Monday, July 10, 2006

It Has Begun...

Though my profile has been saying for a couple of months now that I am writing my master's thesis, until now this has only been partially true. I haven't been writing so much as researching (which in my case basically means a whole lot of reading). As of last night, however, all of that has changed. I am now actually writing my thesis (5 pages in as of this afternoon). I'm in the process of creating the first draft of my second section (the first major section after the introduction) which is basically an elaborate argument in favor of Paul Ricoeur's interaction theory of metaphor followed by a slightly less elaborate argument attempting to explain how allegorical (as in 1 Enoch) and symbolic (as in Daniel, though I'm not sure I'll keep this terminological divide between symbol and metaphor) systems function in essentially the same way as interactive metaphors.

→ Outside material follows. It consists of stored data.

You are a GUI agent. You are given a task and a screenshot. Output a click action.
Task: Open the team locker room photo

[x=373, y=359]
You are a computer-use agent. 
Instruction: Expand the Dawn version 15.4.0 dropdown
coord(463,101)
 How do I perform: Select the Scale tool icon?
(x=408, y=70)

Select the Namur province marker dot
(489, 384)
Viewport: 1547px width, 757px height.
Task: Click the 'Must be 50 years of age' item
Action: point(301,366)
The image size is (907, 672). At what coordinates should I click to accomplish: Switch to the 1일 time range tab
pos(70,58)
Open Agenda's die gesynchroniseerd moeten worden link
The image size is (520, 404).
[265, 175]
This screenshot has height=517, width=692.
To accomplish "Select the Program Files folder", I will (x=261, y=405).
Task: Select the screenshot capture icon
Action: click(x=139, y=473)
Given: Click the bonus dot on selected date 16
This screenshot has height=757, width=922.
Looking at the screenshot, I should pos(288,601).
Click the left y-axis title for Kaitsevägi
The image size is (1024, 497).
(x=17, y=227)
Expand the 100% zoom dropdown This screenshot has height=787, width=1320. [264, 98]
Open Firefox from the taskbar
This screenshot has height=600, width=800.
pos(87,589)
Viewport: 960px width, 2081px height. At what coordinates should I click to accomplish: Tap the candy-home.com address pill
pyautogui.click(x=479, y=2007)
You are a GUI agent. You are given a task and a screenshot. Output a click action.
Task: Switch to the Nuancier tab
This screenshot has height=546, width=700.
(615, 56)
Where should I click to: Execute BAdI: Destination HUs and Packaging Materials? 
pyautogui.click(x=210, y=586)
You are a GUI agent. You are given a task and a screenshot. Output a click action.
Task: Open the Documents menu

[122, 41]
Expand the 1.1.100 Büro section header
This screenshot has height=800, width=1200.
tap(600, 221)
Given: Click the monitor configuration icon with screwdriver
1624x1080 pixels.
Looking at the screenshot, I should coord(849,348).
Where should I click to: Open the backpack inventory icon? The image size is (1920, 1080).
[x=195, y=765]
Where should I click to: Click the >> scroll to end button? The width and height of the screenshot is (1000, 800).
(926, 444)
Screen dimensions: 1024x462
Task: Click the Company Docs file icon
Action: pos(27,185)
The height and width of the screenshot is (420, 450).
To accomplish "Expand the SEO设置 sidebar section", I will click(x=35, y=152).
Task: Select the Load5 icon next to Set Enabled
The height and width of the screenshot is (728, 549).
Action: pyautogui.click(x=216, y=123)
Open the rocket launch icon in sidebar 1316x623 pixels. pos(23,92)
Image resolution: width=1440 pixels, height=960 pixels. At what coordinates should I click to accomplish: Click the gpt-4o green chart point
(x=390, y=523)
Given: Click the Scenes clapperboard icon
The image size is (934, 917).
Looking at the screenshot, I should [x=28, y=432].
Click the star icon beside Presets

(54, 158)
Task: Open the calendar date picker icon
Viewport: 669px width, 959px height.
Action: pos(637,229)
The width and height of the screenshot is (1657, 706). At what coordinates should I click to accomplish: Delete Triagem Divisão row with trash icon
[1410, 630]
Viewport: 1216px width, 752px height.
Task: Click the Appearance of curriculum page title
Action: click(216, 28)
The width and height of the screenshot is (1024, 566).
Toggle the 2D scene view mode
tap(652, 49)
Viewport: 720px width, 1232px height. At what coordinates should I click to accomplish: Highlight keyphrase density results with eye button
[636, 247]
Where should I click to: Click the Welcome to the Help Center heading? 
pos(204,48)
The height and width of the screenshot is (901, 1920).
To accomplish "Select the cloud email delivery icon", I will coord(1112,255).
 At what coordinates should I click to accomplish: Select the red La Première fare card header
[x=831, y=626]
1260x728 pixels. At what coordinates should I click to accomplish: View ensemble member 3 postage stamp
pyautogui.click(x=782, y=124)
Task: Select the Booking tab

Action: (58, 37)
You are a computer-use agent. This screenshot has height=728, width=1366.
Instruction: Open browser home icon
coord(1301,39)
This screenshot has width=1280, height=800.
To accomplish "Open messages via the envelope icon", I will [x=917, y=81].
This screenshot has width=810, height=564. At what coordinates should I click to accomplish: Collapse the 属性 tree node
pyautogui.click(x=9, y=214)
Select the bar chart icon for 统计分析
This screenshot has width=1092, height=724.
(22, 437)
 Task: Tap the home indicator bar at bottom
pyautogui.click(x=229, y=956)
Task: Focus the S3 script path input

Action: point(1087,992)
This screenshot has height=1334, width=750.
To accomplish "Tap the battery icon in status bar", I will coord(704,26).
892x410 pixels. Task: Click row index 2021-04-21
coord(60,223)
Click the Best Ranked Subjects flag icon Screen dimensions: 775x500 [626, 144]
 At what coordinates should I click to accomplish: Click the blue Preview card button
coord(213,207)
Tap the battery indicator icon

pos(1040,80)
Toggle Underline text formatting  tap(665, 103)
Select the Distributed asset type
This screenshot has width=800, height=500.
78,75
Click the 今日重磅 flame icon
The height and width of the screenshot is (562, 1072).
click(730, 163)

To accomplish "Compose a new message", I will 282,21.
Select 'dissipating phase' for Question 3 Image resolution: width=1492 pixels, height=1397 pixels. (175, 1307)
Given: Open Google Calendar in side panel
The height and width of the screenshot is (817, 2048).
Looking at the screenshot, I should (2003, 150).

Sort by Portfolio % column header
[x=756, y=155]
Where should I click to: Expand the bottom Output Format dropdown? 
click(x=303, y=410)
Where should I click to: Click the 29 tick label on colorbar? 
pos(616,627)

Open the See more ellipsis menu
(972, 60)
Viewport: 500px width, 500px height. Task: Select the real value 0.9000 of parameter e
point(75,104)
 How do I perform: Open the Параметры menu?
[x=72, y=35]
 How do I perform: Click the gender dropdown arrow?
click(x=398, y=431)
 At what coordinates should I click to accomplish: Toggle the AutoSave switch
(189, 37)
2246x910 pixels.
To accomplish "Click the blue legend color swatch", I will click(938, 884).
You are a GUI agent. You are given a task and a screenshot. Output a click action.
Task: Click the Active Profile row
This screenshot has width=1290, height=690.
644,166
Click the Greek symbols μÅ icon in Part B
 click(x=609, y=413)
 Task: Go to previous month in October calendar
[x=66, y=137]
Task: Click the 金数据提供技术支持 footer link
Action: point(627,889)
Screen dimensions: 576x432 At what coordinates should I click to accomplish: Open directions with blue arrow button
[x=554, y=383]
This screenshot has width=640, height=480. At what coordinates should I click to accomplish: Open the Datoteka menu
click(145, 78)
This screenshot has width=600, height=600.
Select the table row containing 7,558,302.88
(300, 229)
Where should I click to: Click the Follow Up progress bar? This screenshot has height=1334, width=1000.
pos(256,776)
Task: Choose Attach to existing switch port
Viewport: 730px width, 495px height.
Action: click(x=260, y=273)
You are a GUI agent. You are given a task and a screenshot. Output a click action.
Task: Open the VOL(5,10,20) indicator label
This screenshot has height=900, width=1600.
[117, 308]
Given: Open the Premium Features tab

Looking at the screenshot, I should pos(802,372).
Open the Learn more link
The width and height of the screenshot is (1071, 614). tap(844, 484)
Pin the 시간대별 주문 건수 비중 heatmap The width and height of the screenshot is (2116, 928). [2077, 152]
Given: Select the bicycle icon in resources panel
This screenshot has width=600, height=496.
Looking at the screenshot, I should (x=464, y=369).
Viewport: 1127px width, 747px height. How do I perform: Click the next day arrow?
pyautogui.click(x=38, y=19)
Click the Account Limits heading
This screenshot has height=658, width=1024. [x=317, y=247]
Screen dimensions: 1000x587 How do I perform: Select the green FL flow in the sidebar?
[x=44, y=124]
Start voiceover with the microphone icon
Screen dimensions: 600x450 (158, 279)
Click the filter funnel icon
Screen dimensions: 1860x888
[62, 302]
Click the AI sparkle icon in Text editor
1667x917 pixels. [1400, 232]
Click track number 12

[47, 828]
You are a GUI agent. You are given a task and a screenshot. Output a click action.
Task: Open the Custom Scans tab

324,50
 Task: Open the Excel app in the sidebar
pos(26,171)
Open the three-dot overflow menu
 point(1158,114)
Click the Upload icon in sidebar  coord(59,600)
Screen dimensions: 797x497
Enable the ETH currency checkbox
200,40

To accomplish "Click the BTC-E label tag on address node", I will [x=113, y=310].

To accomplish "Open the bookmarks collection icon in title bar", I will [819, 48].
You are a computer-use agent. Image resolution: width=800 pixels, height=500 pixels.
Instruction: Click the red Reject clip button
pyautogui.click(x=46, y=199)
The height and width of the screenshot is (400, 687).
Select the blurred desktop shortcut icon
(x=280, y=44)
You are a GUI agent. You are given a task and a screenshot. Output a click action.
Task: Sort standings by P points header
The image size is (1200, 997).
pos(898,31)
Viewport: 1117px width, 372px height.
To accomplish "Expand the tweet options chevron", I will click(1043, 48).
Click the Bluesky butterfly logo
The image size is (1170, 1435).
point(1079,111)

All of this to say that blogging will likely slow down considerably over the next little while as I will be trying to expend the lion's share of my creative energy writing my thesis. If anybody cares (which I frankly kind of doubt), my apologies. May I recommend the vastly superior blogs on my sidebar for your reading pleasure? Paleojudaica and Slacktivist are particularly worth regular visits. So, cheers all, and I'll see you again when I'm done writing the absurdly arcane and never-again-to-be-read product of months and months of work.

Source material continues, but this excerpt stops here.